Any of the meshes described herein may have an open pore structure in which pores/holes/spaces within a mesh are interconnected to provide multiple channels throughout the mesh. In some examples, the mesh includes a porous material (e.g., fabric and/or textile), which may include woven, knitted or braided elements (e.g., filaments). In some examples, the mesh may be formed of a knit, a weave, a braid, a non-woven sheet (e.g., polymer or metallic or mixes), or a flexible tube of material having pores. For example, in variations in which the mesh is formed of a braided material, the braid may include any number of filaments, e.g., between 24-144 ends/filaments (e.g., between about 24-128 filaments, between about 32-98 filaments, etc.). In some examples, the filaments are formed of a material such as PET, Nylon, PP, Nitinol, Steel, Elgiloy, or some combination of these. The filament may be any appropriate diameters, such as between 0.003″ to 0.025″ diameter filaments (e.g., monofilaments or compound filaments). In some examples, the mesh is formed of filaments (knit, woven, braided, etc.) of between 100-2000 denier (e.g. multifilament or monofilament). The mesh may have a mono or multi filament structure (or a mixture thereof).

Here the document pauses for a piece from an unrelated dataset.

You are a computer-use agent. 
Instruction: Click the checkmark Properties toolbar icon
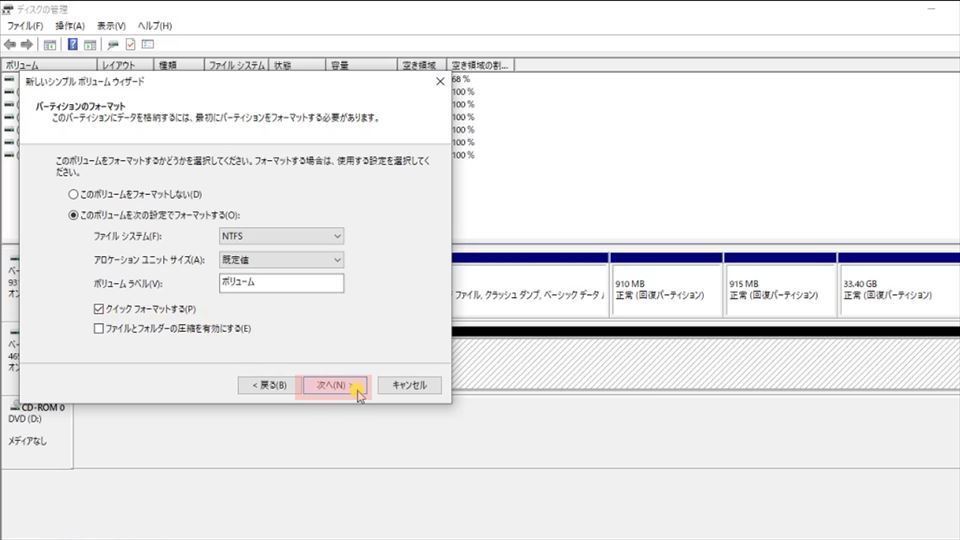130,45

In some examples, the mesh is made of a non-woven material, such as a punched material, slitted material, felt, melt blown material and/or foam material. For example, the mesh may be formed by extrusion, punching, stamping, blowing, laser cutting and/or other manufacturing techniques. In some examples, the mesh may include an open cell structure (e.g., open cell or reticulated foam) that includes interconnected holes/spaces (e.g., cells). In some cases, the foam is similar to some types wound dressing foams used with negative pressure. In some cases, the foam may be reinforced with open textile structure (e.g., net-like tubes, sheets) to hold the foam together when placed under tension. For example, the foam may be a composite foam, or a fabric covered foam. In some examples, the mesh includes a pore pattern, for example, with 1 mm to 4 mm holes (e.g., like as perforated structures with many holes per unit area). In some examples, the mesh includes a pattern of slits, for example, with slits with 1 mm width to 3 mm width by 1 mm length to 15 mm length.

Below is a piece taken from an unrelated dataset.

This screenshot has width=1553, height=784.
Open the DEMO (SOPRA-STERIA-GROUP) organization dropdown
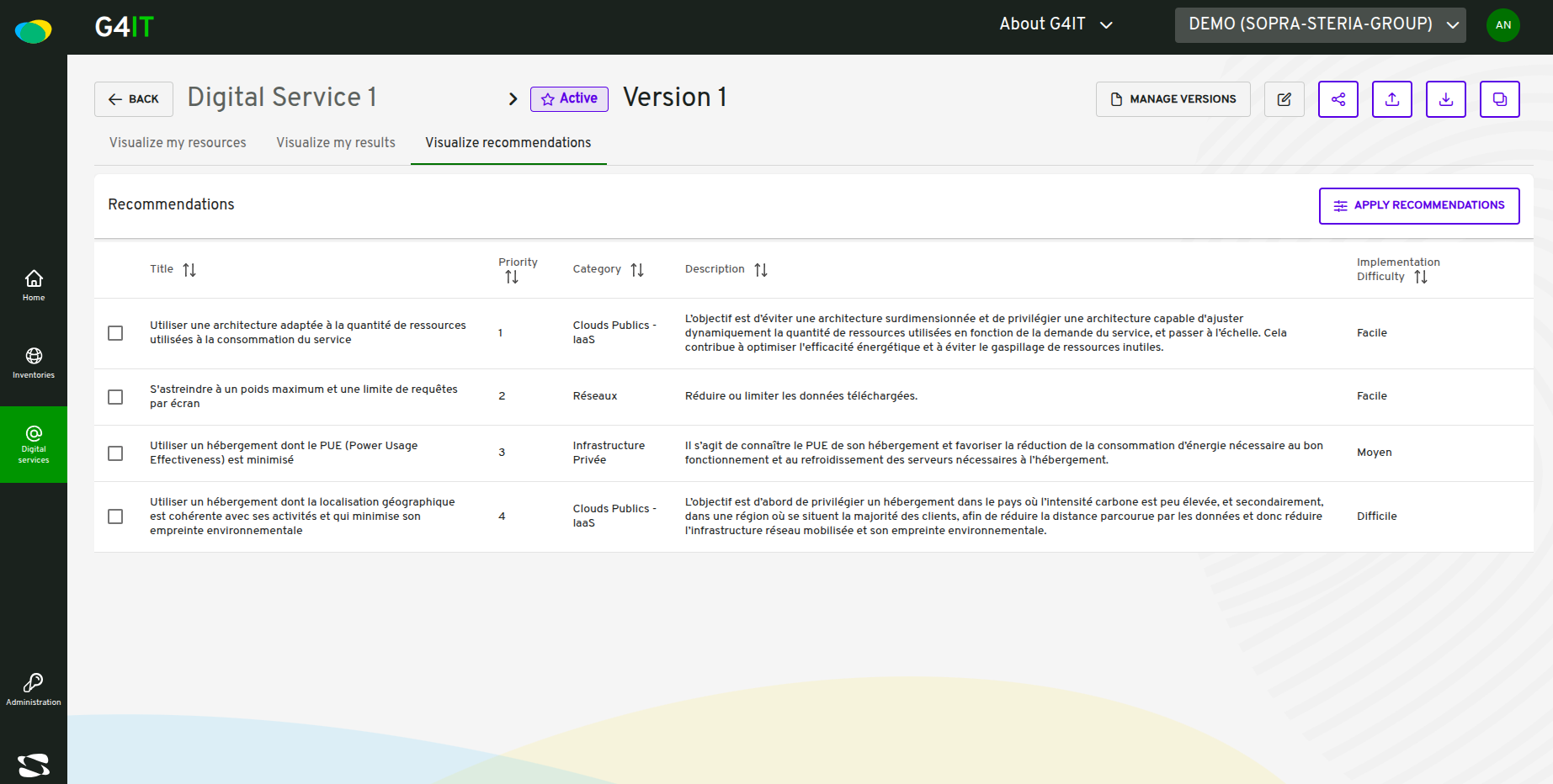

The meshes described herein may be made of any of a number of biocompatible materials. In some examples, the mesh includes one or more polymers, such as polyethylene terephthalate (PET), polytetrafluoroethylene (PTFE), silicone and/or polyurethane. In some cases, the PTFE is an expanded polytetrafluoroethylene (ePTFE). In some cases, the polymer includes a thermoplastic or thermoset material (e.g., thermoplastic or thermoset foam). In some examples, the mesh includes one or more metals (e.g., metal filaments), such as nickel titanium alloy (e.g., nitinol), steel, Elgiloy and/or nickel-cobalt-chromium-molybdenum alloy (e.g., MP35N).

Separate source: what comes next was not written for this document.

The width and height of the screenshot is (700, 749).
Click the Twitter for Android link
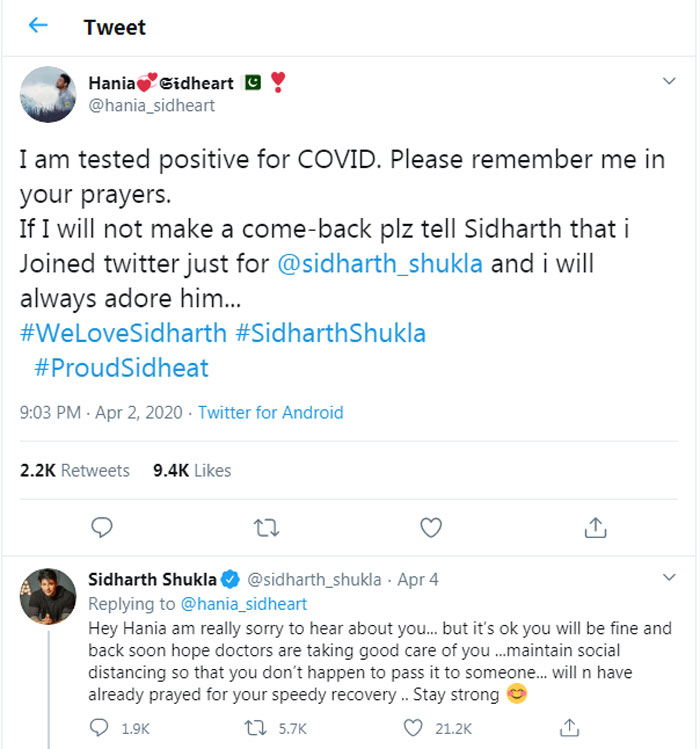(x=270, y=412)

The term “mesh” is not limited to structures formed by one or more strands, but may be formed of a non-woven material. The material forming the mesh may be a porous filtering material such as Tyvek, filter paper, etc. or it may be (initially) non-porous and pores may be formed therein. The term “mesh” may refer to a material having an average porosity of greater than 50% that may be formed into an inverting structure that is sufficiently compliant so that it may invert back over itself. The mesh may be formed as a tubular or basket shape (e.g., open at both ends or closed at one end (e.g., the distal end). In some cases, the mesh may be shaped into a generally tubular shape (open at one or both ends). In some cases, the mesh may be shaped into a non-tubular shape.


In any of the apparatuses described herein, the mesh may be made of a flexible porous material. In some examples, the mesh may be a fabric. The mesh may be formed of filaments (e.g., strands) of material, such as monofilaments or multiple filaments. For example, the mesh may comprise a braided polymeric monofilament having 24 or more strands (e.g., 30 or more strands, 34 or more strands, 36 or more strands, 38 or more strands, 40 or more strands, 42 or more strands, etc.).


The mesh typically has a plurality of openings or pores where the pores are sufficiently large to allow fluids and some solid biological debris (e.g., clots, pus, coagulate) to pass easily. For example, the pores may have a pore diameter that is 0.1 mm or greater (0.2 mm or greater, 0.3 mm or greater, 0.4 mm or greater, 0.5 mm or greater, 0.6 mm or greater, 0.7 mm or greater, 0.8 mm or greater, 0.9 mm or greater 1 mm or greater, 1.1 mm or greater, 1.2 mm or greater, 1.3 mm or greater, 1.4 m or greater, etc.). The pores may be formed by the spaces between the strands, e.g., in woven, braided and/or knitted mesh.


The meshes described herein may have any of a number of shapes. In some examples, the mesh may have a tubular shape with an inner space (e.g., lumen). In some cases, the mesh may include multiple tubes of porous material (e.g., concentrically arranged).


In any of the apparatuses, the first elongate member (e.g., tube or catheter) and/or the second elongate member (e.g., rod or inner tube or catheter), may be flexible, semi-ridged or rigid. For example, the elongate member(s) may be formed of polyurethane or silicone. The surgical drains may be configured to have reasonably high column force while retaining bending flexibility. For example, they may have sufficient axial flexibility so that they can be bent around structures or non-uniform volumes within soft tissue.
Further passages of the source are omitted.